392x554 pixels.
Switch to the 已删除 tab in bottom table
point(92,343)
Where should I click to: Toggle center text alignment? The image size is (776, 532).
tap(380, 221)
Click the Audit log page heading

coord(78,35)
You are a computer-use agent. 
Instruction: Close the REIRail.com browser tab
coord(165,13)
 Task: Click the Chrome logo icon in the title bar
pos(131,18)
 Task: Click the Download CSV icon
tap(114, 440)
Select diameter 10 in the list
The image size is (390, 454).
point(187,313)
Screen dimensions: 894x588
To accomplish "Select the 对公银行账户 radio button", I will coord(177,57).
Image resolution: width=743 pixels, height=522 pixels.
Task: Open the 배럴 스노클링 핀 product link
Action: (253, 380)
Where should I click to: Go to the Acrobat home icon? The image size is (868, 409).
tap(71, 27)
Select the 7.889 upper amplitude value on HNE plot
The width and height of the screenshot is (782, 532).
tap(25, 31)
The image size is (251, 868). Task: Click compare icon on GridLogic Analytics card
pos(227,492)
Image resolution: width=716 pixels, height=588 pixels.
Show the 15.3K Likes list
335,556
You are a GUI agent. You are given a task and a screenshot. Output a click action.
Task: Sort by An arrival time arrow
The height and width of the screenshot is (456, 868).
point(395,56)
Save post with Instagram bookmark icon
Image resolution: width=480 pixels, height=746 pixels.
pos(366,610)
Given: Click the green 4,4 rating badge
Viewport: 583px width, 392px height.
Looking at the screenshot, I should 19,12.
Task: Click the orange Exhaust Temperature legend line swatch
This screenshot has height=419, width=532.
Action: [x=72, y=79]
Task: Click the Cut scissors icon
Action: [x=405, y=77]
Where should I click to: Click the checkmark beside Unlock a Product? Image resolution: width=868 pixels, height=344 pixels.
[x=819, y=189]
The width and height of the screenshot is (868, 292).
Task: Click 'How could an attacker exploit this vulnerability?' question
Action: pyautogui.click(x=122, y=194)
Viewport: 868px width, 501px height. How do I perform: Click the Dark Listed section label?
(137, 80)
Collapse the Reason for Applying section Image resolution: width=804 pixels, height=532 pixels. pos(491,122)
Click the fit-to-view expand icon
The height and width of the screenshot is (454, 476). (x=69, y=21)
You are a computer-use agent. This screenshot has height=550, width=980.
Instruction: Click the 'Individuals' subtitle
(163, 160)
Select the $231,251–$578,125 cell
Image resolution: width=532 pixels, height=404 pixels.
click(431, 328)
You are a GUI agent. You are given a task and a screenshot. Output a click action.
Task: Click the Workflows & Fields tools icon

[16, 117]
··········
» Directions for this task
In full and word for word, set down the records shown above.

» Solution for this problem
392x554 pixels.
Switch to the 已删除 tab in bottom table
point(92,343)
Where should I click to: Toggle center text alignment? The image size is (776, 532).
tap(380, 221)
Click the Audit log page heading

coord(78,35)
You are a computer-use agent. 
Instruction: Close the REIRail.com browser tab
coord(165,13)
 Task: Click the Chrome logo icon in the title bar
pos(131,18)
 Task: Click the Download CSV icon
tap(114, 440)
Select diameter 10 in the list
The image size is (390, 454).
point(187,313)
Screen dimensions: 894x588
To accomplish "Select the 对公银行账户 radio button", I will coord(177,57).
Image resolution: width=743 pixels, height=522 pixels.
Task: Open the 배럴 스노클링 핀 product link
Action: (253, 380)
Where should I click to: Go to the Acrobat home icon? The image size is (868, 409).
tap(71, 27)
Select the 7.889 upper amplitude value on HNE plot
The width and height of the screenshot is (782, 532).
tap(25, 31)
The image size is (251, 868). Task: Click compare icon on GridLogic Analytics card
pos(227,492)
Image resolution: width=716 pixels, height=588 pixels.
Show the 15.3K Likes list
335,556
You are a GUI agent. You are given a task and a screenshot. Output a click action.
Task: Sort by An arrival time arrow
The height and width of the screenshot is (456, 868).
point(395,56)
Save post with Instagram bookmark icon
Image resolution: width=480 pixels, height=746 pixels.
pos(366,610)
Given: Click the green 4,4 rating badge
Viewport: 583px width, 392px height.
Looking at the screenshot, I should 19,12.
Task: Click the orange Exhaust Temperature legend line swatch
This screenshot has height=419, width=532.
Action: [x=72, y=79]
Task: Click the Cut scissors icon
Action: [x=405, y=77]
Where should I click to: Click the checkmark beside Unlock a Product? Image resolution: width=868 pixels, height=344 pixels.
[x=819, y=189]
The width and height of the screenshot is (868, 292).
Task: Click 'How could an attacker exploit this vulnerability?' question
Action: pyautogui.click(x=122, y=194)
Viewport: 868px width, 501px height. How do I perform: Click the Dark Listed section label?
(137, 80)
Collapse the Reason for Applying section Image resolution: width=804 pixels, height=532 pixels. pos(491,122)
Click the fit-to-view expand icon
The height and width of the screenshot is (454, 476). (x=69, y=21)
You are a computer-use agent. This screenshot has height=550, width=980.
Instruction: Click the 'Individuals' subtitle
(163, 160)
Select the $231,251–$578,125 cell
Image resolution: width=532 pixels, height=404 pixels.
click(431, 328)
You are a GUI agent. You are given a task and a screenshot. Output a click action.
Task: Click the Workflows & Fields tools icon

[16, 117]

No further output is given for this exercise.